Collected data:

- - - - -

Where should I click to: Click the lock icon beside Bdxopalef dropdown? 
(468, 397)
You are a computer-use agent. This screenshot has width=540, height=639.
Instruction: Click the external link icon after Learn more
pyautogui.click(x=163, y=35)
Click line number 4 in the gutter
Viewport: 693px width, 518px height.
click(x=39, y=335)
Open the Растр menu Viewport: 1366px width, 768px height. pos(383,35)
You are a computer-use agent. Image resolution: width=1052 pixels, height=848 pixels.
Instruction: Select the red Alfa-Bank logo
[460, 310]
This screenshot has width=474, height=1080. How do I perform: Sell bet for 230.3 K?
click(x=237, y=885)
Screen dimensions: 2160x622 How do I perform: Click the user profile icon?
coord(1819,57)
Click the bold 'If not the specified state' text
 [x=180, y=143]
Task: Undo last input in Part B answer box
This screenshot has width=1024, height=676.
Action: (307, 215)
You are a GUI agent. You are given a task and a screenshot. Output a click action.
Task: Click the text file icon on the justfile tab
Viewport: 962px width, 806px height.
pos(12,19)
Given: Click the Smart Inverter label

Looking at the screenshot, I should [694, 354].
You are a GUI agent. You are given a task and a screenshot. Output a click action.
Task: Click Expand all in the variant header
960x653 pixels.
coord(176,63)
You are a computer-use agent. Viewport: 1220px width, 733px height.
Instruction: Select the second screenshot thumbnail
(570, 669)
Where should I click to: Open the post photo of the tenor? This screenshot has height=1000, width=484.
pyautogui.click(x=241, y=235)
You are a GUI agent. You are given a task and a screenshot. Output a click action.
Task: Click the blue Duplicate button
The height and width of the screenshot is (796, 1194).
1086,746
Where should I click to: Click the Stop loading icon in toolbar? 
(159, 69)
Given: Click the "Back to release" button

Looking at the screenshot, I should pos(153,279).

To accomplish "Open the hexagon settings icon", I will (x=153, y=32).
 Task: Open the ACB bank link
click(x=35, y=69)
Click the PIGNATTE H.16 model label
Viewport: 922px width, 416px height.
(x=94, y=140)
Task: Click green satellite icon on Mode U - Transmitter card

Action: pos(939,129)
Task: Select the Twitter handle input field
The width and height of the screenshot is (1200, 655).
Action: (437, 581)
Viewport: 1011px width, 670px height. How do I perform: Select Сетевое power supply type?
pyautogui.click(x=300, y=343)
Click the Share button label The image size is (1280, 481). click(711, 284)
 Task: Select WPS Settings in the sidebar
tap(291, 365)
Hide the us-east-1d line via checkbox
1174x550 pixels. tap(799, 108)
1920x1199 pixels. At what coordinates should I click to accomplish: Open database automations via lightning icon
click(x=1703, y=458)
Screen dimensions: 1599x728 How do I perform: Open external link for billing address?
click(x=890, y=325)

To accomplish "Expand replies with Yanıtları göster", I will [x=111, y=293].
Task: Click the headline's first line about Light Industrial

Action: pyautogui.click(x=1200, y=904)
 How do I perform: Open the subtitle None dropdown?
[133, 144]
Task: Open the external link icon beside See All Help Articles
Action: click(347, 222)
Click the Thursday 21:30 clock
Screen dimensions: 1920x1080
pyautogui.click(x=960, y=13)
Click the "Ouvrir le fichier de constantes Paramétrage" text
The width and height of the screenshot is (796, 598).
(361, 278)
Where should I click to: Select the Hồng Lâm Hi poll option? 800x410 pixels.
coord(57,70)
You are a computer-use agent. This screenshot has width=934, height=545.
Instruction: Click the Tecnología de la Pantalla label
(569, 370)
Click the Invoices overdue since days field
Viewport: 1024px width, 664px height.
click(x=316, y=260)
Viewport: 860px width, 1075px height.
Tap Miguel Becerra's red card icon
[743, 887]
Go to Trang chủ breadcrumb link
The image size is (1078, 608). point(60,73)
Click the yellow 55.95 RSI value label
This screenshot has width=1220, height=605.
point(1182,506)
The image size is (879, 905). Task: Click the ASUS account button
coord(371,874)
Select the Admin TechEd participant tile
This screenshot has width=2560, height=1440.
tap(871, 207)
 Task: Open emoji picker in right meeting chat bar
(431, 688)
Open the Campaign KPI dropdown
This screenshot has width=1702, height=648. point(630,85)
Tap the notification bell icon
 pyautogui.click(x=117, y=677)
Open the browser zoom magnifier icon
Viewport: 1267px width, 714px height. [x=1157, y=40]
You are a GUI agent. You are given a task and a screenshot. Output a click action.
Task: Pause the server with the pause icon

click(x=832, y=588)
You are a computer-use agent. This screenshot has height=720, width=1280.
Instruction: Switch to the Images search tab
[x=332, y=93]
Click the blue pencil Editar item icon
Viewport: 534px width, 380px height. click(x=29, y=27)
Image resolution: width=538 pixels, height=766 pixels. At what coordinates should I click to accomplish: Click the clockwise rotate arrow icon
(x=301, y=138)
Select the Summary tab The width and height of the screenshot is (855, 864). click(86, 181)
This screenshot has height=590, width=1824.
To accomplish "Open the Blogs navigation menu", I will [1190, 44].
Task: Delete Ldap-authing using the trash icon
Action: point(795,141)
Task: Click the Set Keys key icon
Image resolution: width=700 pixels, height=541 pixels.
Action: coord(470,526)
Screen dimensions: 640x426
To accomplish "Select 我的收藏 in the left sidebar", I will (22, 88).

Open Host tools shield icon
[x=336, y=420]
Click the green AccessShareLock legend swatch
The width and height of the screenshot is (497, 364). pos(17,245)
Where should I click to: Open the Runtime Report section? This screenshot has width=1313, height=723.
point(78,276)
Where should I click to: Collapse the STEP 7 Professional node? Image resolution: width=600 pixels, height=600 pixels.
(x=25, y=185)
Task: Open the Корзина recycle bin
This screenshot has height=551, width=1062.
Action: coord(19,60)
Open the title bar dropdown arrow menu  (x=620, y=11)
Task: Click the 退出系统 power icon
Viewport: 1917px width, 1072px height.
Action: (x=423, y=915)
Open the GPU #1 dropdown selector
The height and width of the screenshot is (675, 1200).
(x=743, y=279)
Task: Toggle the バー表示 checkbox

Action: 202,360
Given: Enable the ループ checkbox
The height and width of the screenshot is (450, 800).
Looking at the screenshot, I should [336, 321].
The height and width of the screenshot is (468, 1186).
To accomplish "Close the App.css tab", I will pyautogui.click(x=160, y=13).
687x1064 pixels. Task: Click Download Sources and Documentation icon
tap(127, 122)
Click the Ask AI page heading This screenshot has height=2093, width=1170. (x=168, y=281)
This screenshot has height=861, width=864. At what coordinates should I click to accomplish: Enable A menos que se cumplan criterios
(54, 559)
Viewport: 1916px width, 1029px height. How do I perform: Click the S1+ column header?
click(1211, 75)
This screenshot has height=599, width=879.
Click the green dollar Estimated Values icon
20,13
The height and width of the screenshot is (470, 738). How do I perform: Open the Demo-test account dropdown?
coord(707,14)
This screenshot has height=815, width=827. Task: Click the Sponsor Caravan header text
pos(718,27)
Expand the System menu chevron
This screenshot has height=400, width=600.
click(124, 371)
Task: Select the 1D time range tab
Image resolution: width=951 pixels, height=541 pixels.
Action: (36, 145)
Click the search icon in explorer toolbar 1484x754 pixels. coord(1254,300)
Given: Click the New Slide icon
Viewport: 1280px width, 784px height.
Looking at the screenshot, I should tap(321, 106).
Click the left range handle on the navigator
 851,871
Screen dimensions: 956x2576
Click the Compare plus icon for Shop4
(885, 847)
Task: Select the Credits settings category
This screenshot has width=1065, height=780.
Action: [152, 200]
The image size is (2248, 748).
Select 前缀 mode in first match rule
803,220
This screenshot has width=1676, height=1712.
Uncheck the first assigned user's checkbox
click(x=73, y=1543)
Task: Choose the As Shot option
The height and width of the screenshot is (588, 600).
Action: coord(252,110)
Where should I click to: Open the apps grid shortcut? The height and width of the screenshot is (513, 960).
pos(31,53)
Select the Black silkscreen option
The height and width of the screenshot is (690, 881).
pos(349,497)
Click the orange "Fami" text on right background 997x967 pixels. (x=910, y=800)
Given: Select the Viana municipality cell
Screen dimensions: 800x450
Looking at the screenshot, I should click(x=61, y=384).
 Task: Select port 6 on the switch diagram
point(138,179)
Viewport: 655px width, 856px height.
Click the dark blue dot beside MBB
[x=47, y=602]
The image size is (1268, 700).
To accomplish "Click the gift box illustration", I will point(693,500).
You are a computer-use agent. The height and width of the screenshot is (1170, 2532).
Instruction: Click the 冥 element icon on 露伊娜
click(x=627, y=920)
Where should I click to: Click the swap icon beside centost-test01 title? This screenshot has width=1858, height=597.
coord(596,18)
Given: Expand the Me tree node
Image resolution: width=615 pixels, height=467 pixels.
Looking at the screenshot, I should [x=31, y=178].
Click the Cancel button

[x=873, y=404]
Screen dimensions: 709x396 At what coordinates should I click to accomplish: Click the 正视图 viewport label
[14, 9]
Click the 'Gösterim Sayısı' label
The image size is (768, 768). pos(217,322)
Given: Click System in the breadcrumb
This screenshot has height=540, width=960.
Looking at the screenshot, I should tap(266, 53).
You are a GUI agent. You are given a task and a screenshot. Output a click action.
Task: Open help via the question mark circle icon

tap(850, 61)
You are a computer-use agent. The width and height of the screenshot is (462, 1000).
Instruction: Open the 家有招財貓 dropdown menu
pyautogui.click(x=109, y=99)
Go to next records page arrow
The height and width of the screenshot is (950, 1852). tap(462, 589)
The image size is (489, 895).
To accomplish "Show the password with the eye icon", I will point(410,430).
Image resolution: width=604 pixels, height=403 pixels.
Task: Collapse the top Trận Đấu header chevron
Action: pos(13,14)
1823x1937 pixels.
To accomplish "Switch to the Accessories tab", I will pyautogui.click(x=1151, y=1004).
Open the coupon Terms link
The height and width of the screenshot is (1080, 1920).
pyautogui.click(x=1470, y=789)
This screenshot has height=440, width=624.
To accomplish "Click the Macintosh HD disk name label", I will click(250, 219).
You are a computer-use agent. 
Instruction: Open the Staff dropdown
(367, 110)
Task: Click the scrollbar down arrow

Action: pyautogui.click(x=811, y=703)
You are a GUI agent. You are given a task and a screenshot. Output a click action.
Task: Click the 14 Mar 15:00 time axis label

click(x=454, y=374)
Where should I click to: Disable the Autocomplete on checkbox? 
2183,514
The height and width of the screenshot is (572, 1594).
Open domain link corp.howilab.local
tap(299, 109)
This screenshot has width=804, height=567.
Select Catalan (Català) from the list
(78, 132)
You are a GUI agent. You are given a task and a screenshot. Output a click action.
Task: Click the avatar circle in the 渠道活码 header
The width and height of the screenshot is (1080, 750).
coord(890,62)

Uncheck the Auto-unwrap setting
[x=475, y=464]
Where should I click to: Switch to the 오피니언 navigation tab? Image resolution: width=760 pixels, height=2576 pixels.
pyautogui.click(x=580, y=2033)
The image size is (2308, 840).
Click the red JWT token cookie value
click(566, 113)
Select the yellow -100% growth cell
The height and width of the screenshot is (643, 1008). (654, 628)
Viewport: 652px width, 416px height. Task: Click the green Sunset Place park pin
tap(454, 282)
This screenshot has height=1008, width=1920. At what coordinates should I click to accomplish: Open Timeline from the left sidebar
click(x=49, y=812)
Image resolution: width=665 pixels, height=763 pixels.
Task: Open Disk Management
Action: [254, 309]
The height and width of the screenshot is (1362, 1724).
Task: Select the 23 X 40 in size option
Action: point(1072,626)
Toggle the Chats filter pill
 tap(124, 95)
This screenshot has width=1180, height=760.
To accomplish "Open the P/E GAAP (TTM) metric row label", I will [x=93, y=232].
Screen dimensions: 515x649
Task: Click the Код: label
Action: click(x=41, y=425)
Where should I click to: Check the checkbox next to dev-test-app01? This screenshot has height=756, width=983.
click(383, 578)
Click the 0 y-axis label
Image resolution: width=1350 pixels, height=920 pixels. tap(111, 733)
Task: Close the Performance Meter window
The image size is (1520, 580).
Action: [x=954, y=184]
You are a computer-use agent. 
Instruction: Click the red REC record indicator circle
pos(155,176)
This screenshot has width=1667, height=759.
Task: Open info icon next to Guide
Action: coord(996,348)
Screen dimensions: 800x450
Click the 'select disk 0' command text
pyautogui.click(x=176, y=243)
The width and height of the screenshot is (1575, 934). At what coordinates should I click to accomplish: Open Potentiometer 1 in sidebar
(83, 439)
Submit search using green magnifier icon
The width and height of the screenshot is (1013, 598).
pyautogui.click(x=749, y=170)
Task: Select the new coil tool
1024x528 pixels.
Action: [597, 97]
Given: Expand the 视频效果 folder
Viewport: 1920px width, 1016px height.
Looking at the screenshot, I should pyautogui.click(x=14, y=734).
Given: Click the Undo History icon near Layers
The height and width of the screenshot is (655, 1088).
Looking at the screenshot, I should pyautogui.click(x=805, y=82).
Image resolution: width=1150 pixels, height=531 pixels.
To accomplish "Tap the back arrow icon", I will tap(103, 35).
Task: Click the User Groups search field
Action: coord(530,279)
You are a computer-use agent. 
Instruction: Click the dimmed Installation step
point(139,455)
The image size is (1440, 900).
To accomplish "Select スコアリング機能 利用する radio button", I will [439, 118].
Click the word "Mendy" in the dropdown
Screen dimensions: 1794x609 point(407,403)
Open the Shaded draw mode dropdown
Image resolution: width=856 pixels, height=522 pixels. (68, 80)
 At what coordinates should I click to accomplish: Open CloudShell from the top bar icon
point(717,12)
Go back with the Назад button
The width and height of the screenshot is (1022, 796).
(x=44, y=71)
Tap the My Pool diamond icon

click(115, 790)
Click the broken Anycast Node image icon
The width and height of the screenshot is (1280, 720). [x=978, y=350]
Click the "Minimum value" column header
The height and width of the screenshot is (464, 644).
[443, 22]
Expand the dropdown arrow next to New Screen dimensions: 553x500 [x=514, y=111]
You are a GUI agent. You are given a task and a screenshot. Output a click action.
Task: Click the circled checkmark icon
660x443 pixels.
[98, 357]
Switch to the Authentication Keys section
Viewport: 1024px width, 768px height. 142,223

- - - - -

▶ _About this task_
The entries above hold the needed span. Transcribe exactly the lines from the one with "le fichier de" to the one with "Task: Click the Set Keys key icon", both included.

▶ _Answer for this exercise_
Click the "Ouvrir le fichier de constantes Paramétrage" text
The width and height of the screenshot is (796, 598).
(361, 278)
Where should I click to: Select the Hồng Lâm Hi poll option? 800x410 pixels.
coord(57,70)
You are a computer-use agent. This screenshot has width=934, height=545.
Instruction: Click the Tecnología de la Pantalla label
(569, 370)
Click the Invoices overdue since days field
Viewport: 1024px width, 664px height.
click(x=316, y=260)
Viewport: 860px width, 1075px height.
Tap Miguel Becerra's red card icon
[743, 887]
Go to Trang chủ breadcrumb link
The image size is (1078, 608). point(60,73)
Click the yellow 55.95 RSI value label
This screenshot has width=1220, height=605.
point(1182,506)
The image size is (879, 905). Task: Click the ASUS account button
coord(371,874)
Select the Admin TechEd participant tile
This screenshot has width=2560, height=1440.
tap(871, 207)
 Task: Open emoji picker in right meeting chat bar
(431, 688)
Open the Campaign KPI dropdown
This screenshot has width=1702, height=648. point(630,85)
Tap the notification bell icon
 pyautogui.click(x=117, y=677)
Open the browser zoom magnifier icon
Viewport: 1267px width, 714px height. [x=1157, y=40]
You are a GUI agent. You are given a task and a screenshot. Output a click action.
Task: Pause the server with the pause icon

click(x=832, y=588)
You are a computer-use agent. This screenshot has height=720, width=1280.
Instruction: Switch to the Images search tab
[x=332, y=93]
Click the blue pencil Editar item icon
Viewport: 534px width, 380px height. click(x=29, y=27)
Image resolution: width=538 pixels, height=766 pixels. At what coordinates should I click to accomplish: Click the clockwise rotate arrow icon
(x=301, y=138)
Select the Summary tab The width and height of the screenshot is (855, 864). click(86, 181)
This screenshot has height=590, width=1824.
To accomplish "Open the Blogs navigation menu", I will [1190, 44].
Task: Delete Ldap-authing using the trash icon
Action: point(795,141)
Task: Click the Set Keys key icon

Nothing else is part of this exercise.